She showed him how much she and Jane had accomplished, how neat and clean they had kept the rows of growing vegetables, and how good the promise was for an indefinite number of dinners, but she only added to the farmer's depression. He was in no mood for onions, parsnips, and their vegetable kin, yet thought, "She thinks I'm only capable of being interested in such things, and I've been at much pains to give that impression. She picked that rose for HERSELF, and now she's showing ME how soon we may hope to have summer cabbage and squash. She thus shows that she knows the difference between us and that always must be between us, I fear. She is so near in our daily life, yet how can I ever get any nearer? As I feel now, it seems impossible."
She had quickly observed his depressed, abstracted manner, but misinterpreted the causes. Her own face clouded and grew troubled. Perhaps she was revealing too much of her heart, although seeking to disguise it so sedulously, and he was penetrating her motives for doing so much in the garden and in luring him thither now. He was not showing much practical interest in beans and beets, and was evidently oppressed and ill at ease.
"I hope we have done things right?" she ventured, turning away to hide tears of disappointment.
"Her self-sacrifice is giving out," he thought bitterly. "She finds she can scarcely look at me as I now appear in contrast with this June evening. Well, I don't blame her. It makes me almost sick when I think of myself and I won't be brute enough to say a harsh word to her." "You have done it all far better than I could," he said emphatically. "I would not have believed it if you hadn't shown me. The trouble is, you are trying to do too much. I—I think I'll take a walk."
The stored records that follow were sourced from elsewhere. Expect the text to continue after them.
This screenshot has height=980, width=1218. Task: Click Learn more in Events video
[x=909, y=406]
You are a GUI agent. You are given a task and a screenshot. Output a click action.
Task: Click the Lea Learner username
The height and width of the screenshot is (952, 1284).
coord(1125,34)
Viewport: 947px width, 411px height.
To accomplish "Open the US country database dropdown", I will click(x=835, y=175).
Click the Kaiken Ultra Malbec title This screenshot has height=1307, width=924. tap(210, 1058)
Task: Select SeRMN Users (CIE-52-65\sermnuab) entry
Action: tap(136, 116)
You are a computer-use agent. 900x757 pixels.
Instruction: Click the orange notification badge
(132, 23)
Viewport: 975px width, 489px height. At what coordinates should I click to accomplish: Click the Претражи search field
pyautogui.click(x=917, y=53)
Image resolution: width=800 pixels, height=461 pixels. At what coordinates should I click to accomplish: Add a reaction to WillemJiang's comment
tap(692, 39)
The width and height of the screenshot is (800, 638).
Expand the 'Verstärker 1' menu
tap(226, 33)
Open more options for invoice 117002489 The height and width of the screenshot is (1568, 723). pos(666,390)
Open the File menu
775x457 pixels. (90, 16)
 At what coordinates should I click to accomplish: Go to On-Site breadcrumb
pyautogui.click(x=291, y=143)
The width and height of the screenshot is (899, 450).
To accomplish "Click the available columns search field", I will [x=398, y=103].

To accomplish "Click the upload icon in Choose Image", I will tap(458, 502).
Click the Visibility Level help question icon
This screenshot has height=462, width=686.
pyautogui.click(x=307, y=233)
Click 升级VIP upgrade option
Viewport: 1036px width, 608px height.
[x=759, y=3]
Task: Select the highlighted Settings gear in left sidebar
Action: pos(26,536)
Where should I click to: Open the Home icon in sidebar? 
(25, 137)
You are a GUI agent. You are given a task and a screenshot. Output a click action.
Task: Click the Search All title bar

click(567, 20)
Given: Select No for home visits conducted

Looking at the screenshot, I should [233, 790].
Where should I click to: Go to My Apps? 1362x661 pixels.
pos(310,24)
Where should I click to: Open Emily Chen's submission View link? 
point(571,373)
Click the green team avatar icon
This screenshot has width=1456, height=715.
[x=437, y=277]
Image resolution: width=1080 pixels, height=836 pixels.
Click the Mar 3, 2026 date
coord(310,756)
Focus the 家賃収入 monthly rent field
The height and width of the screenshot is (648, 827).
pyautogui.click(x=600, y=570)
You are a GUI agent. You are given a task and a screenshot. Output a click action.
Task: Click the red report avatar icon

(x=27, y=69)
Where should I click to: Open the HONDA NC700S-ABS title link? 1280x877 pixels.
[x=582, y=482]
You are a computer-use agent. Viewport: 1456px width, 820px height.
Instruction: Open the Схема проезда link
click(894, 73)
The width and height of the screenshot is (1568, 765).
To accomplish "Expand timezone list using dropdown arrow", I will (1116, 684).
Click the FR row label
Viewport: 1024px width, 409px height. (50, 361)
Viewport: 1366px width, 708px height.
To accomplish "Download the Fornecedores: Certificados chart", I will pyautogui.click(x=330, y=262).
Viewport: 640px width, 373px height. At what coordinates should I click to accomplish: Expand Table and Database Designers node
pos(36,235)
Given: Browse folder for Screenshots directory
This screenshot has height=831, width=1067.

In fact, he had reached the limit of endurance; he could not look upon her another moment as she appeared that evening and feel that she associated him chiefly with crops and business, and that all her grateful good will could not prevent his personality from being disagreeable. He must carry his bitterness whither no eye could see him, and as he turned, his self-disgust led him to whirl away his pipe. It struck a tree and fell shattered at its foot. Alida had never seen him do anything of the kind before, and it indicated that he was passing beyond the limits of patience. "Oh, oh," she sobbed, "I fear we are going to drift apart! If he can't endure to talk with me about such things, what chance have I at all? I hoped that the hour, the beauty of the evening, and the evidence that I had been trying so hard to please him would make him more like what he used to be before he seemed to take a dislike. There's only one way to account for it all—he sees how I feel and he doesn't like it. My very love sets him against me. My heart was overflowing tonight. How could I help it, as I remembered how he stood up for me? He was brave and kind; he meant well by me, he means well now; but he can't help his feelings. He has gone away now to think of the woman that he did love and loves still, and it angers him that I should think of taking her place. He loved her as a child and girl and woman—he told me so; he warned me and said he could not help thinking of her. If I had not learned to love him so deeply and passionately and show it in spite of myself, time would gradually have softened the past and all might have gone well. Yet how could I help it when he saved me from so much? I feel tonight, though, that I only escaped one kind of trouble to meet another almost as bad and which may become worse."
She strolled to the farther end of the garden that she might become calm before meeting Jane's scrutiny. Useless precaution! For the girl had been watching them both. Her motive had not been unmixed curiosity, since, having taken some part in the garden work, she had wished to witness Holcroft's pleasure and hear his praises. Since the actors in the scene so misunderstood each other, she certainly would not rightly interpret them. "She's losin' her hold on 'im," she thought, "He acted just as if she was mother."
When Jane saw Alida coming toward the house she whisked from the concealing shrubbery to the kitchen again and was stolidly washing the dishes when her mistress entered. "You are slow tonight," said Alida, looking at the child keenly, but the impassive face revealed nothing. She set about helping the girl, feeling it would be a relief to keep her hands busy.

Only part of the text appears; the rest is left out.